I have a server with 3 hard drives installed, and a total capacity of 6. We're planning to max it out, but our consultant also suggested getting a second RAID controller "for redundancy" to support the new drives. To me, this doesn't make much sense. Even with a second RAID controller running half of the disks, we're still stuck with only half of our disks/programs/data if one of the controllers dies (which isn't much better than running with none). We're putting vmware on the server and he vaguely mentioned some advanced fault tolerance/failover features, but if the disks are inaccessable due to a failed controller, how is it supposed to work?

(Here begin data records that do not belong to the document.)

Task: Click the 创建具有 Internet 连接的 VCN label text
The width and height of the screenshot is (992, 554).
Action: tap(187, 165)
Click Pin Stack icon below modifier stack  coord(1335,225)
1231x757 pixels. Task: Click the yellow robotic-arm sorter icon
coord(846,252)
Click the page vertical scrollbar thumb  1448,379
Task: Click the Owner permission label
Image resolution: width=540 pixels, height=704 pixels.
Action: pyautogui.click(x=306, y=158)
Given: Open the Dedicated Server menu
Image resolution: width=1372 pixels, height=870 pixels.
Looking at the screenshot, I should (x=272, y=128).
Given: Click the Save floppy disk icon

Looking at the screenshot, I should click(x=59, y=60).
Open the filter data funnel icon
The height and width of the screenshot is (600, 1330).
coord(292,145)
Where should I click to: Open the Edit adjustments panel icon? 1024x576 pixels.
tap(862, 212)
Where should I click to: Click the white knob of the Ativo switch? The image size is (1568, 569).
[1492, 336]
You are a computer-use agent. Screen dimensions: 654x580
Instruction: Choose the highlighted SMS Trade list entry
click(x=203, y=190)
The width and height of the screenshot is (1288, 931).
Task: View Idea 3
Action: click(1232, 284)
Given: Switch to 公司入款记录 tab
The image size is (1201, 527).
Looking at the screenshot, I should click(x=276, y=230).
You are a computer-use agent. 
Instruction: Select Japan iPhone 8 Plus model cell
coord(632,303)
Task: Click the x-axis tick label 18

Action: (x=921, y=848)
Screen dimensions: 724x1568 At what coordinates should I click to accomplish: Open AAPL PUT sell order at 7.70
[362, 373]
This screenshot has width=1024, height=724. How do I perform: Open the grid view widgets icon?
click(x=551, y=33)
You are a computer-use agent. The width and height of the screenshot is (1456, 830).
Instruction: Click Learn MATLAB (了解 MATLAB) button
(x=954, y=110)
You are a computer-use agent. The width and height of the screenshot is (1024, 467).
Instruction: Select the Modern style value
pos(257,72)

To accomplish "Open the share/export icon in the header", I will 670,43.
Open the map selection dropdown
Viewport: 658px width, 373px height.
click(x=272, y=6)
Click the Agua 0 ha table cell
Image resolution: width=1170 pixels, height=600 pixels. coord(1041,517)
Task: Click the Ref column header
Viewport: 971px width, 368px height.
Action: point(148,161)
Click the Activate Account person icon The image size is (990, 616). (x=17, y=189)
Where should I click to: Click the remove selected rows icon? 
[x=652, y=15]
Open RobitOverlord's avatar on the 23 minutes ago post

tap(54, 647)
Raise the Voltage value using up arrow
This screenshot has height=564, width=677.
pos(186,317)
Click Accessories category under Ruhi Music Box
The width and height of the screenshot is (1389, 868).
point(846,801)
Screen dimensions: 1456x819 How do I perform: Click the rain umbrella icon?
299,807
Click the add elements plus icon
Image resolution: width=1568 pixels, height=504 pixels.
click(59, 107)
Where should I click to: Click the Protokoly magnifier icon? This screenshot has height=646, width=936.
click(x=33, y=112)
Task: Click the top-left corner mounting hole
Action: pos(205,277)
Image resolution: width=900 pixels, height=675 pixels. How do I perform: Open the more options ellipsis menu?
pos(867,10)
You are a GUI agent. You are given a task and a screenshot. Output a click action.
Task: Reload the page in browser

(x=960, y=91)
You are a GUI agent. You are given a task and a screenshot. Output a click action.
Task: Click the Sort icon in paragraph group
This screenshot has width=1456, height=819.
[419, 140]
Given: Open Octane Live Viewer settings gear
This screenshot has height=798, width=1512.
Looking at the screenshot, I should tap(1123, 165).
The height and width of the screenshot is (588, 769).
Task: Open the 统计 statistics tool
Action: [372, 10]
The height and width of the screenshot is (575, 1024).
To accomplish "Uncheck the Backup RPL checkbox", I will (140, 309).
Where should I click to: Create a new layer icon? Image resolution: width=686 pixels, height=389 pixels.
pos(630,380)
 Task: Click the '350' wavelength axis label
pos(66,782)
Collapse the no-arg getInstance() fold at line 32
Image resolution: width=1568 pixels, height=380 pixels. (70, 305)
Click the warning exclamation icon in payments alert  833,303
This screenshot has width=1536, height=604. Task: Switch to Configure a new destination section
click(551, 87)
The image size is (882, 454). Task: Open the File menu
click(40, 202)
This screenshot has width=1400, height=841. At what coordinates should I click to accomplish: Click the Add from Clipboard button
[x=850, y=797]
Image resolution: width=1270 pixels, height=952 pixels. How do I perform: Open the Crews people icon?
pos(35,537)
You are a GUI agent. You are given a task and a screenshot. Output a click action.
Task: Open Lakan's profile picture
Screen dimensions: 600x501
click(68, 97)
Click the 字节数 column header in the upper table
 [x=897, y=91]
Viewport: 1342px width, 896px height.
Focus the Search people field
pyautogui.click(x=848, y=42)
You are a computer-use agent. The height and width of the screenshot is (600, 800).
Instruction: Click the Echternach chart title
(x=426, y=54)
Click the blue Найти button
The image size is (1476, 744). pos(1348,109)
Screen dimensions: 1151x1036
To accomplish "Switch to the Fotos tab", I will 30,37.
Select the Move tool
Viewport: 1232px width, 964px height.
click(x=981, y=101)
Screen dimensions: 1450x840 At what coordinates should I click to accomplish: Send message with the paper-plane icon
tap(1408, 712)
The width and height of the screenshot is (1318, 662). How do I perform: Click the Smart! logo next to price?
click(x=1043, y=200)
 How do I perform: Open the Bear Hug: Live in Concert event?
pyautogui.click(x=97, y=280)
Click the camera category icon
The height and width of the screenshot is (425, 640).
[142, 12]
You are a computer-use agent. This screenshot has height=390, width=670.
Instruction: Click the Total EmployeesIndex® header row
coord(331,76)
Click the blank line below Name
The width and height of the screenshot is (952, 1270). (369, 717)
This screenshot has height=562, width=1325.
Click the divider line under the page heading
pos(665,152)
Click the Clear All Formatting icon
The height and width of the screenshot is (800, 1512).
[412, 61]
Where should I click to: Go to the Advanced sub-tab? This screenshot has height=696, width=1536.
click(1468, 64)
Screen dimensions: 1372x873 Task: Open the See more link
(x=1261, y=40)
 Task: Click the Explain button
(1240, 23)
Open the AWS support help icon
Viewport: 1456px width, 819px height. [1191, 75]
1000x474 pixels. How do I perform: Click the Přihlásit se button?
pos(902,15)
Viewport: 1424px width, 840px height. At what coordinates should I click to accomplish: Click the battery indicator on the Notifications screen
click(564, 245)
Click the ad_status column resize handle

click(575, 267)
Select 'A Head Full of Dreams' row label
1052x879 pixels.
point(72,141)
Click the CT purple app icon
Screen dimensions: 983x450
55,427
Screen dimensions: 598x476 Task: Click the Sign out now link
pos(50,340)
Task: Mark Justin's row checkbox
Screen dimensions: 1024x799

Counting only reasons for redundancy, not performance, why would I want to have a second RAID controller in my server?
In a 'single box high availability' design then yes, you'd want a second controller, ideally on a second bus too. But this kind of approach has given way to a cheaper design based around clustering where one box failure doesn't stop service. So it depends on if you plan to use a clustered environment or rely on a single box. Even if your answer is the latter having dual controllers may be seen as adding extra complexity and maybe being overkill.
edit - based on your comment about using ESXi on your other question I'd have to say that its clustering is fabulous, we have many 32-way clusters that work brilliantly.
A second RAID controller which is actively used is not for redundancy. Only if it is a cold-stand-by controller where you switch all your disks to when the first one dies. Then you have redundancy (for the controller). But beware of doing so, as posted here.
So the RAID is for redundancy of disks leading to a single point of failure at the controller. Having a second (unused) controller may solve this as you could switch all the disk to the new one. If this works depends on other factors...
I'm no native speaker, but for me "fault-tolerance" is something different than "redundancy". Can some English speaker help me out here?
On a single box, you actually need two RAID controllers, connected to two different PCI-E root complexes, to have complete I/O subsystem redundancy. This can be achieved by two different configuration:
A key problem with both approach is that you do not have full system redundancy: a motherboard/CPU problem can bring down the entire system, independently from how much controllers/disks you have.
For this reason, this kind of redundancy-in-a-box is seldom used lately (apart that in mid/high-end SAN deployments); rather, clustering/network mirroring is gaining wide traction. With clustering (or network mirroring) you have full system redundancy, as a single failed system can not negate data access. Obviously clustering has its own pitfalls so its not a silver/easy bullet, but in some situation its advantages can not be negated. Moreover, you can also use asynchronous network mirroring to have an almost-realtime data redundacy on geographically different location, so that a single catastrophic event will not wreak havoc on your data.
You'd need dual-ported SAS drives to provide actual failover on multiple controllers. While these do exist, it is decidedly uncheap - not in the price range of a single server that only has internal storage.
These are technologies often employed in SAN systems, where controller death is a real issue.
For a single server with no other failover capabilities, a second controller will not gain anything - it will just cost more money and provide the consultant with more profit.